- TASK OBJECTIVE
Below are the records; pull every line that includes "navigation".

- Saved entries
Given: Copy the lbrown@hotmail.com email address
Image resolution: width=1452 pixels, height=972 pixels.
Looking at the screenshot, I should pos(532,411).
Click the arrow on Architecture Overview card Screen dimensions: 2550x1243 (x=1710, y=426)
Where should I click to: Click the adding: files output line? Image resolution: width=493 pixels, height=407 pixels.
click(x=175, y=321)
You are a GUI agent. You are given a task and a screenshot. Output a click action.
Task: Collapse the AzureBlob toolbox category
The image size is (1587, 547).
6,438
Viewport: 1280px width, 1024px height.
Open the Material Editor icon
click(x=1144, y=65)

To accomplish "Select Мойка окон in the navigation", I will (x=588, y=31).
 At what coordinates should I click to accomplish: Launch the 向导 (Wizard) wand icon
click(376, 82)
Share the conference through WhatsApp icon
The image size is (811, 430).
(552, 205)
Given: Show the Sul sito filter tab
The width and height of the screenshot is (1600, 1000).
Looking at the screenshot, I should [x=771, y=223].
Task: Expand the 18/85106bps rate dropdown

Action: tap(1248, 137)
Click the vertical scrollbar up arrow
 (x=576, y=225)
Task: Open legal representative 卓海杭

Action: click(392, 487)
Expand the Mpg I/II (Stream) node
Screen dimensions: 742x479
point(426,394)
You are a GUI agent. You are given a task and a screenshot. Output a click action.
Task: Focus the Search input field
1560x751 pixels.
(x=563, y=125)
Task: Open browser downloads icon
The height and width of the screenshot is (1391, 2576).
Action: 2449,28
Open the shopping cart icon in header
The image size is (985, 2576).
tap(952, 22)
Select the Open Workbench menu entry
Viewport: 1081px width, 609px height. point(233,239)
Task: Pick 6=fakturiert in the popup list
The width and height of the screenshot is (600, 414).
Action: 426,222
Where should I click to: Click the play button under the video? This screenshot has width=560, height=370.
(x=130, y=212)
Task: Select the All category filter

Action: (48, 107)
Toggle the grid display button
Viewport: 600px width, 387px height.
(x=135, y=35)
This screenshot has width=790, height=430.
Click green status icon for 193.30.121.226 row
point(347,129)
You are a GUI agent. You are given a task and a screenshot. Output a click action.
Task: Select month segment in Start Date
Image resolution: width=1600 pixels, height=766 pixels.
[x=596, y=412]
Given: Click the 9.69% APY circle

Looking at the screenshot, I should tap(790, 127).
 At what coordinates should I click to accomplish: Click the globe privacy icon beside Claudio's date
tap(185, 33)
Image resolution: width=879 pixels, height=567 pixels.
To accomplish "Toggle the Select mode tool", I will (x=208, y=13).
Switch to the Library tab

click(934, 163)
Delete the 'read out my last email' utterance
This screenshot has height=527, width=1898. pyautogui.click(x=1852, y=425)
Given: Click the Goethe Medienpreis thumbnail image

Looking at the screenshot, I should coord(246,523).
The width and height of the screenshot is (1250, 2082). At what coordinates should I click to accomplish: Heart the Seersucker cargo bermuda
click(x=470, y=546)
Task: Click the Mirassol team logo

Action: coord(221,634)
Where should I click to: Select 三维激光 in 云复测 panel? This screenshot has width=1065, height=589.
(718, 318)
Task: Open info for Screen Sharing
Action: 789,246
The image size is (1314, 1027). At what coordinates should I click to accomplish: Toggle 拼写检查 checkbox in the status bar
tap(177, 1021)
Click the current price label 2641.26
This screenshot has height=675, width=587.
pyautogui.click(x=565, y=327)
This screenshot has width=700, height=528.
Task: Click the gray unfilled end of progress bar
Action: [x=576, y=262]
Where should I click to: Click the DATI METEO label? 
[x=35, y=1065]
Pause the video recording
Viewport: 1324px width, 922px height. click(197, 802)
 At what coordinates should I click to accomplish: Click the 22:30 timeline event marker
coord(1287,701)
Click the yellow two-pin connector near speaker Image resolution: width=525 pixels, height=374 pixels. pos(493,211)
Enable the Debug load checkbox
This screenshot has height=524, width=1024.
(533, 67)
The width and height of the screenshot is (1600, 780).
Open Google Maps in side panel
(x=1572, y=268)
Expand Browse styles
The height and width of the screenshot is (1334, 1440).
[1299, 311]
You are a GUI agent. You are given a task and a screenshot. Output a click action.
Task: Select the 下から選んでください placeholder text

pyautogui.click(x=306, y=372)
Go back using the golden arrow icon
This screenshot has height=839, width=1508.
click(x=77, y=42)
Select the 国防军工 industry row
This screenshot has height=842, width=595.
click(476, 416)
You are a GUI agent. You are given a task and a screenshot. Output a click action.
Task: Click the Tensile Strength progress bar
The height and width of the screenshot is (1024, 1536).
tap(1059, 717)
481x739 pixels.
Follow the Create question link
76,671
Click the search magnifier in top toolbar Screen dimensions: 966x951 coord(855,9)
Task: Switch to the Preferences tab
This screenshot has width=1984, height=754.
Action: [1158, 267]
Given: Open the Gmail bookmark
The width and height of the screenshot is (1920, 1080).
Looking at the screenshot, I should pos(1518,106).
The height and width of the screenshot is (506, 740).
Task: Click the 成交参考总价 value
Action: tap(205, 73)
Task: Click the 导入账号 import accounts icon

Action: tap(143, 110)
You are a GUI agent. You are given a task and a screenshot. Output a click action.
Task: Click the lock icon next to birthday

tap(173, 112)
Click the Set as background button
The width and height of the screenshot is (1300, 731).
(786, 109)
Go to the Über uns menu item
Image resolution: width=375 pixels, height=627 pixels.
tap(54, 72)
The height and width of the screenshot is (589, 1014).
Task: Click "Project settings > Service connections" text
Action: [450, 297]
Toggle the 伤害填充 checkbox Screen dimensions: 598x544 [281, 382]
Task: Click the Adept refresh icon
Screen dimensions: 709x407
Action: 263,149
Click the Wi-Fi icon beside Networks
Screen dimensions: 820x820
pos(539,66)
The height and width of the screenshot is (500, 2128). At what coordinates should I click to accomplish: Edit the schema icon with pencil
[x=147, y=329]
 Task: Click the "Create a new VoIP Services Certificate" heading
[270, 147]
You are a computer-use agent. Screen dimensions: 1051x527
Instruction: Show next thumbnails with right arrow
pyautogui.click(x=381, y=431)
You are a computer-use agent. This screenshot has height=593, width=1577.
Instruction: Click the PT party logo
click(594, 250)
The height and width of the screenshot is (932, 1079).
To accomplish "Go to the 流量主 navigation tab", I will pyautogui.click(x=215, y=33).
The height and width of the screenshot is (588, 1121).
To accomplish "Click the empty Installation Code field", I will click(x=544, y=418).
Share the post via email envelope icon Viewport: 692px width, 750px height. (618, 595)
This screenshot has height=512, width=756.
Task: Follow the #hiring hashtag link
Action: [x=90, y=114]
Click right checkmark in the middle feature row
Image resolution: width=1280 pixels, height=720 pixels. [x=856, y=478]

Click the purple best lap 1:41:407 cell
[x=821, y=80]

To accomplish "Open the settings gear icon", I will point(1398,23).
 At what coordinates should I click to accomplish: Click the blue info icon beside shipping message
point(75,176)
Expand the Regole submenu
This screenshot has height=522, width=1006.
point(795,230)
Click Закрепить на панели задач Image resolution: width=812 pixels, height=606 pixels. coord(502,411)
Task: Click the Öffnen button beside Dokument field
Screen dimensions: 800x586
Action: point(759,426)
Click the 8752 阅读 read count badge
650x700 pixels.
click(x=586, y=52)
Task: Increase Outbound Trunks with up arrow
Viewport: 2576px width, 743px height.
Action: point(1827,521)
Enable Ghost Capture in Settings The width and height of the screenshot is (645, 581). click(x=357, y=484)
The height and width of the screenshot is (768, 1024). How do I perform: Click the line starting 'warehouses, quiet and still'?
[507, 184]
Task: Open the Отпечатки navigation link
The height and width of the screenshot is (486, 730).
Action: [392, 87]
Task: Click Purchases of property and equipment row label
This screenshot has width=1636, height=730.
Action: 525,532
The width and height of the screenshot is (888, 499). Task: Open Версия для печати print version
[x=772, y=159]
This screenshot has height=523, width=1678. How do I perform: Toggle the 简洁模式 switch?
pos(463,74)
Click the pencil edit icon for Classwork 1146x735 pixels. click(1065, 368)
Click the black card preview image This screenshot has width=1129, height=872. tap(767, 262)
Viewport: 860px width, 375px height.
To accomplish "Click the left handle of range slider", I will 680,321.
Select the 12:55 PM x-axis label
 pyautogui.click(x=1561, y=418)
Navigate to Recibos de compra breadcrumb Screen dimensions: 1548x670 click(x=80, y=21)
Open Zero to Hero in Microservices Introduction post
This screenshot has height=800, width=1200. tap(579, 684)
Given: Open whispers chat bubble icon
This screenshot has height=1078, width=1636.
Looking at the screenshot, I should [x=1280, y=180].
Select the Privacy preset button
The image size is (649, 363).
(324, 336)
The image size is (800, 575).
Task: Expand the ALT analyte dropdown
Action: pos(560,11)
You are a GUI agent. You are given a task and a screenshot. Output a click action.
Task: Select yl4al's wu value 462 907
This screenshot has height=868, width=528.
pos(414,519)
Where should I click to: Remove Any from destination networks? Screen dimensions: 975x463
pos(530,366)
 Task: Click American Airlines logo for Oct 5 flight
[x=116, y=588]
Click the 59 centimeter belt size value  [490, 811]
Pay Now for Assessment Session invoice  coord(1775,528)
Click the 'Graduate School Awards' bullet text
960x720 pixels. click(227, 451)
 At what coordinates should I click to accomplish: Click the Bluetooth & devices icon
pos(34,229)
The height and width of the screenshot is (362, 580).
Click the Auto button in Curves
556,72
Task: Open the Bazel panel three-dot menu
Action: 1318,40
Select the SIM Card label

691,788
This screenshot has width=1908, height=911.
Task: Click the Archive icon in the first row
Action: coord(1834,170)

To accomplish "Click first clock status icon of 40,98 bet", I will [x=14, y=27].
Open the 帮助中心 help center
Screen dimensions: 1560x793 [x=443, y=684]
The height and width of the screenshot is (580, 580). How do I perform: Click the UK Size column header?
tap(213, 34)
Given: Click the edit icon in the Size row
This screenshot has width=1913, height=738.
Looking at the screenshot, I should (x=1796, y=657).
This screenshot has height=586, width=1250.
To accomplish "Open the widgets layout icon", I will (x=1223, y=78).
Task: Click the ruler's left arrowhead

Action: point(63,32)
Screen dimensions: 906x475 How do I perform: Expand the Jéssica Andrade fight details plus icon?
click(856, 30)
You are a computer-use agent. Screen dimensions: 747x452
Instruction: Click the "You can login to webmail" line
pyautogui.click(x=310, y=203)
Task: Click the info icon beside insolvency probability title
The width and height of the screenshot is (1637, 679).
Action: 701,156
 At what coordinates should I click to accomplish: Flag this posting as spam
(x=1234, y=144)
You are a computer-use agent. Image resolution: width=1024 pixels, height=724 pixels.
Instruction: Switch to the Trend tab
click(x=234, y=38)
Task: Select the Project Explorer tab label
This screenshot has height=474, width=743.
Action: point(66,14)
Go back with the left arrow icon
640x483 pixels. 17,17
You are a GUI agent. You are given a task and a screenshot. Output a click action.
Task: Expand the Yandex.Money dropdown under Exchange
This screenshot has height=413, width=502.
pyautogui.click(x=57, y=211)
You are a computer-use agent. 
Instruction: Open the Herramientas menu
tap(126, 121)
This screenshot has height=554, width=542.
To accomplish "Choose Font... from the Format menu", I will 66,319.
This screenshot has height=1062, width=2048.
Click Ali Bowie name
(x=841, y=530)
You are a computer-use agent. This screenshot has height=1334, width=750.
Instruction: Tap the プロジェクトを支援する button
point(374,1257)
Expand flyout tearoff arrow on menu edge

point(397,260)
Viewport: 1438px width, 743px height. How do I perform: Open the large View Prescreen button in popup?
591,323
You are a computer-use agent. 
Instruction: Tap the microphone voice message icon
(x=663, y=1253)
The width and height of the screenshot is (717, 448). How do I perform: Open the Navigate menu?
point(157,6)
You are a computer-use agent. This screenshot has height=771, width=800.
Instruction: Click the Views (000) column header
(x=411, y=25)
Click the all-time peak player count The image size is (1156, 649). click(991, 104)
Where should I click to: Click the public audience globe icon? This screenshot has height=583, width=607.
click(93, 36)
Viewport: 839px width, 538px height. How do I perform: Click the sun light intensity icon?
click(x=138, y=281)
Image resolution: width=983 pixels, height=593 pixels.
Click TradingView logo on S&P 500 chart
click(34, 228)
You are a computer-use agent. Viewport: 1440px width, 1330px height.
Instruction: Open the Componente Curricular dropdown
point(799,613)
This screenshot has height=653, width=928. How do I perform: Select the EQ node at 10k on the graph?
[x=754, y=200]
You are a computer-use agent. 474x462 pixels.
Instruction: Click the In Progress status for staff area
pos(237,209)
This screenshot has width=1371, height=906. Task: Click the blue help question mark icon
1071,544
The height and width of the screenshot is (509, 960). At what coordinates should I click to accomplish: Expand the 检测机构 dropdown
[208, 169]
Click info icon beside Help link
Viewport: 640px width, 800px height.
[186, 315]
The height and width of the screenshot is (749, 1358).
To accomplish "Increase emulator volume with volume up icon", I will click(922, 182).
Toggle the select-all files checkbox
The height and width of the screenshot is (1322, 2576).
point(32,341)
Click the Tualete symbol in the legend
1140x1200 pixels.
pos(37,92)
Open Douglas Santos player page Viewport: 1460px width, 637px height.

- THE ANSWER
To accomplish "Select Мойка окон in the navigation", I will (x=588, y=31).
To accomplish "Go to the 流量主 navigation tab", I will pyautogui.click(x=215, y=33).
Task: Open the Отпечатки navigation link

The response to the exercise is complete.